Con un gruñido y ante el relucir de la espada a la luz de los últimos rayos de sol, Vanora regresó hasta aquel árbol que se alzaba sobre su cabeza como un gigante. Y mientras tanto, las preguntas seguían revoloteando en su mente, buscando la posibilidad de a quien se había referido Dullahan.
¿Podría ser él mismo? ¿U otra persona de su pasado? Alguien con el mismo poder que decía que tenía ella. Alguien que tal vez pudiera ayudarla en un futuro, una persona que tal vez hubiera podido ganarle en un pasado.
—¿Y bien?
—Ahora golpéalo.
—¿Al árbol? —La mirada atónita de la niña se hubiera ganado otra desaprobatoria por parte del comandante, pero este simplemente asintió—. ¿Para qué?
—Vas a fortalecer las manos de la forma que sea necesaria.
—Pero me las destrozaré. Me romperé los nudillos, sangraré de nuevo y Hedas y sus pupilos se reirán de mí.
—Se reirán si te ven débil como hoy, jovencita. —Dullahan se puso en pie y se deslizó en la oscuridad hasta su lado. Su puño golpeó con tal fuerza el árbol, que hizo que de las ramas más cercanas cayeran algunas de las hojas tocadas por el otoño—. Sobrevivir es ganar poder, es ganar fuerza.

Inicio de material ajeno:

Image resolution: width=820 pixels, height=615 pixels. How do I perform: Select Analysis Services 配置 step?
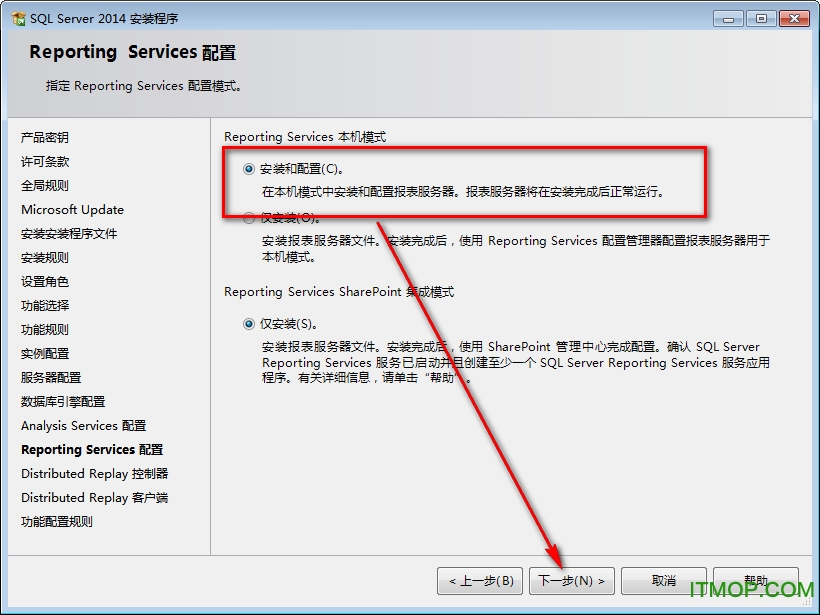tap(84, 426)
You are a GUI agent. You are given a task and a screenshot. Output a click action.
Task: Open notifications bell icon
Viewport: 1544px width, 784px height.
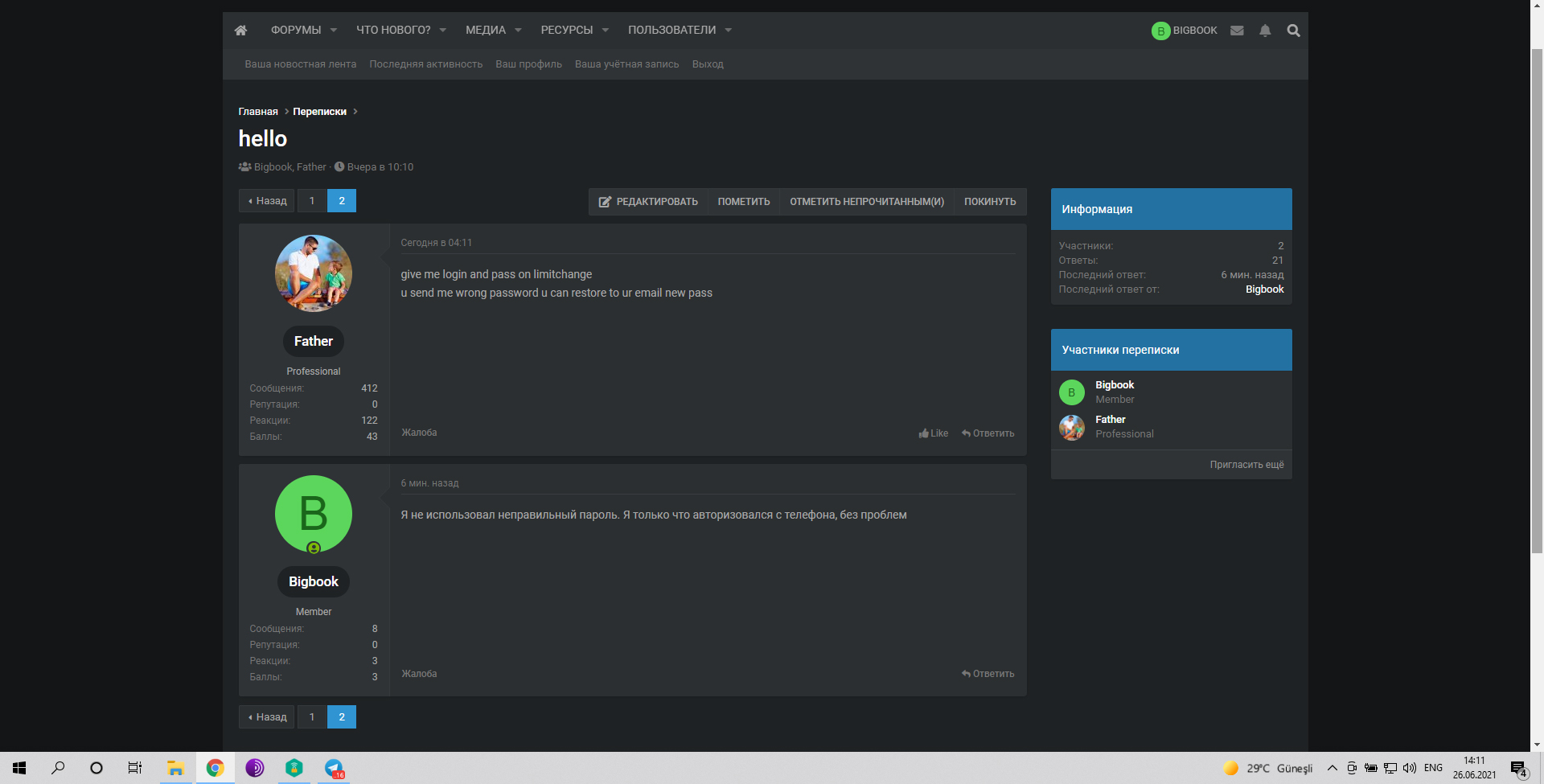tap(1265, 31)

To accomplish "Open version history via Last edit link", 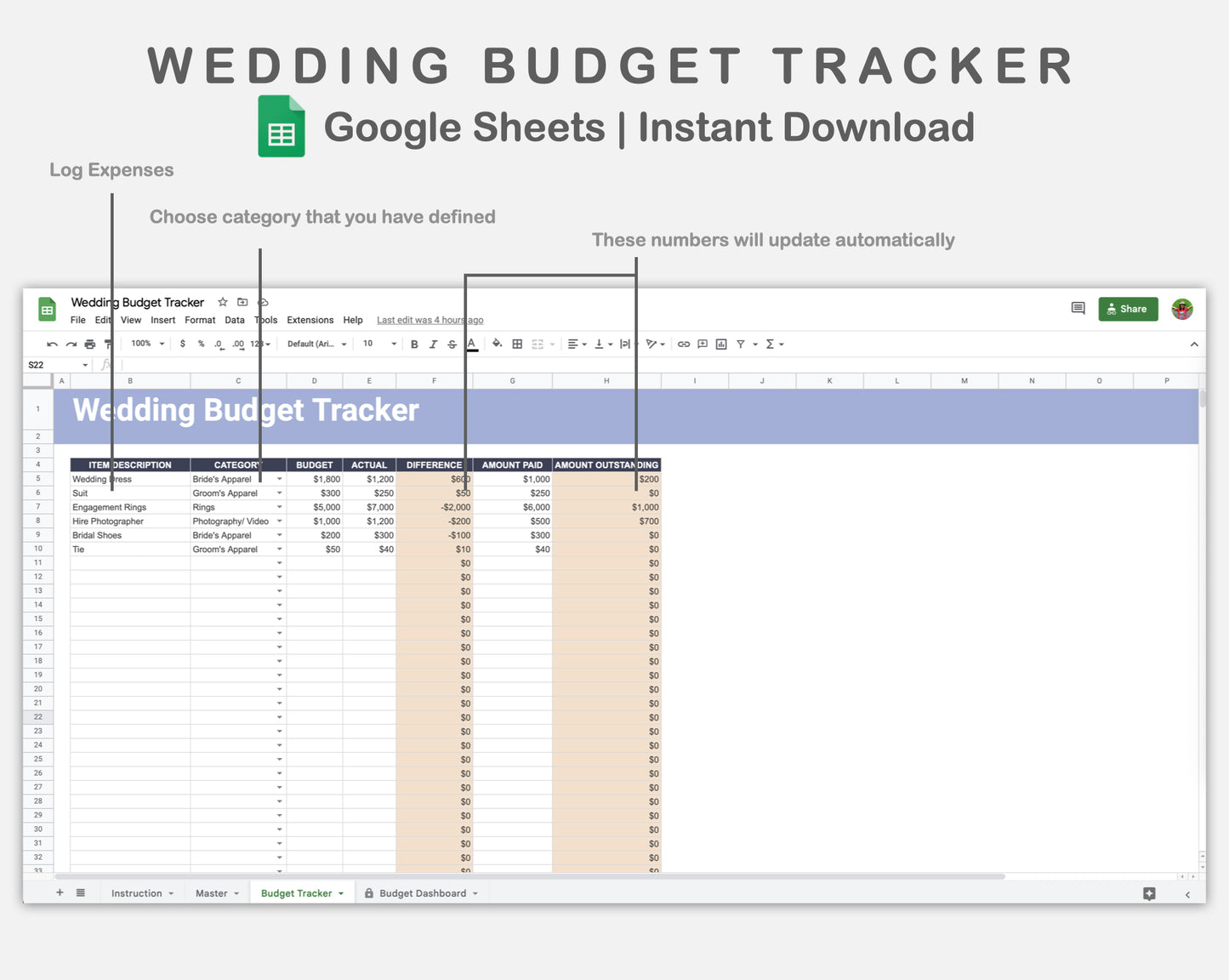I will pos(430,320).
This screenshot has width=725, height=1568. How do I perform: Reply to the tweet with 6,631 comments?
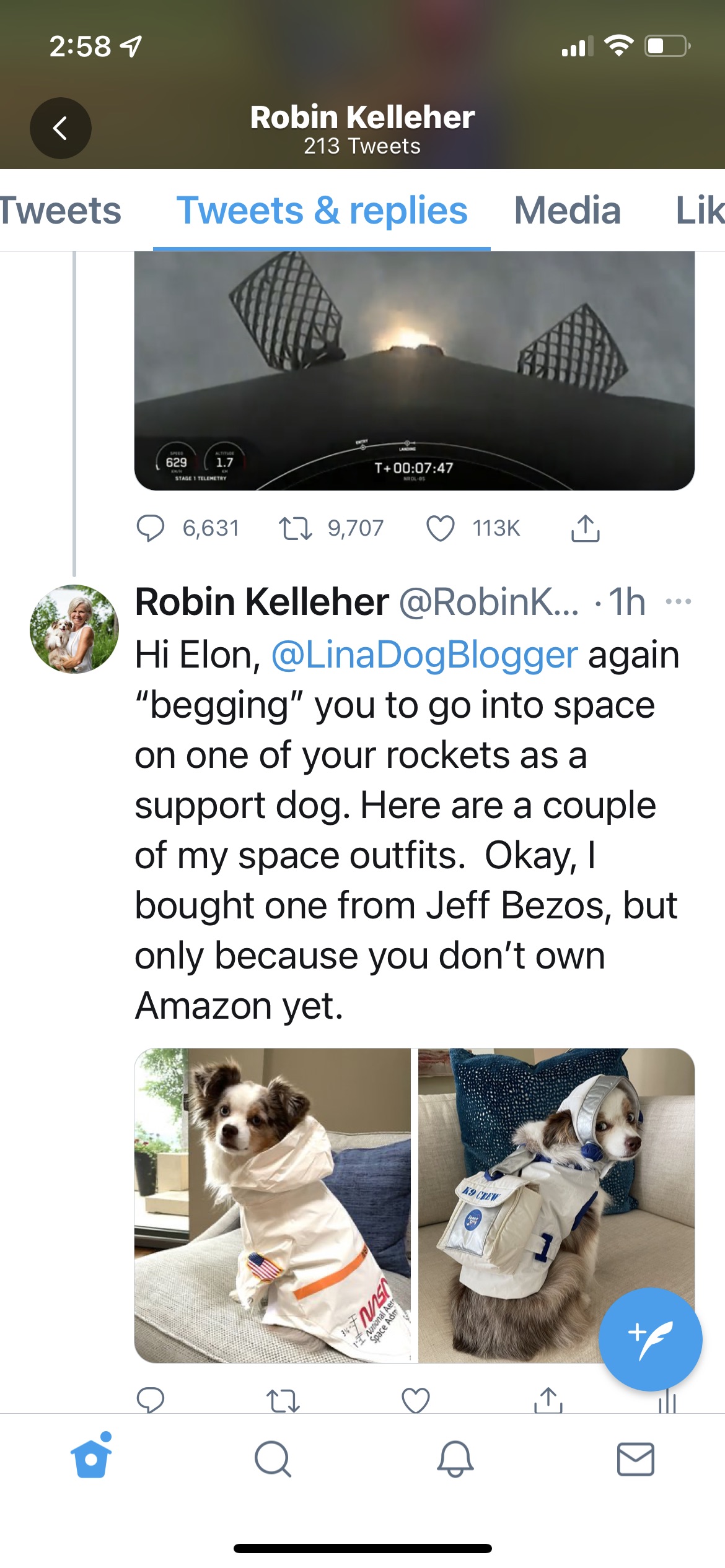tap(151, 528)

Los ojos plateados de la pequeña lo miraron por primera vez, con una mezcla de sentimientos que hasta entonces no había sentido nunca. Miedo, terror y admiración. Ciego pero fuerte. Alto pero ágil. En ese instante, Vanora comprendió que Dullahan había convertido todas sus debilidades en nuevas fortalezas. Y había sacado poder de todas ellas.
Que después de todo si podría aprender algo de aquel hombre, y que quizás ella también debía amoldarse como el resto de niños lo habían hecho días antes. Tal vez esforzarse y dejar que su potencial saliese de ella le hiciera sentir por primera vez mejor.
—Vas a golpear ese árbol hasta que consigas que caigan las bellotas de esas ramas.
—Puedo estar así toda la noche. —Se quejó la niña con voz temblorosa por el aire frío que comenzaba a soplar. Aquella noche, sería larga y fría.
Y si no moría aquella noche, lo haría en las siguientes.
—Así es, por lo que os recomiendo jovencita que comencéis a golpear antes de que el frío os cale en los huesos y no podáis moveros.
Y sin mediar una palabra más, el hombre volvió a su tronco donde permaneció tranquilo, con sus manos entrelazadas como si pudiera observarla realmente. Como si aguardase los gritos de dolor de la princesa, sus quejas y el derramamiento de sangre a voluntad propia por un entrenamiento más que cuestionable. Unos gritos y maldiciones que no tardaron en llegar con cada golpe propiciado de aquellos nudillos de piel fina, digna de una princesa, contra el árbol.
La noche oscura los rodeó como un manto frío que los cobijó durante aquella tarde, y las siguientes... y los gritos de Vanora Cadogan se acabaron sofocando con los días y las noches venideras, y su piel, fue arrancada a voluntad de sus huesos contra la corteza de aquel árbol y los que vinieron después.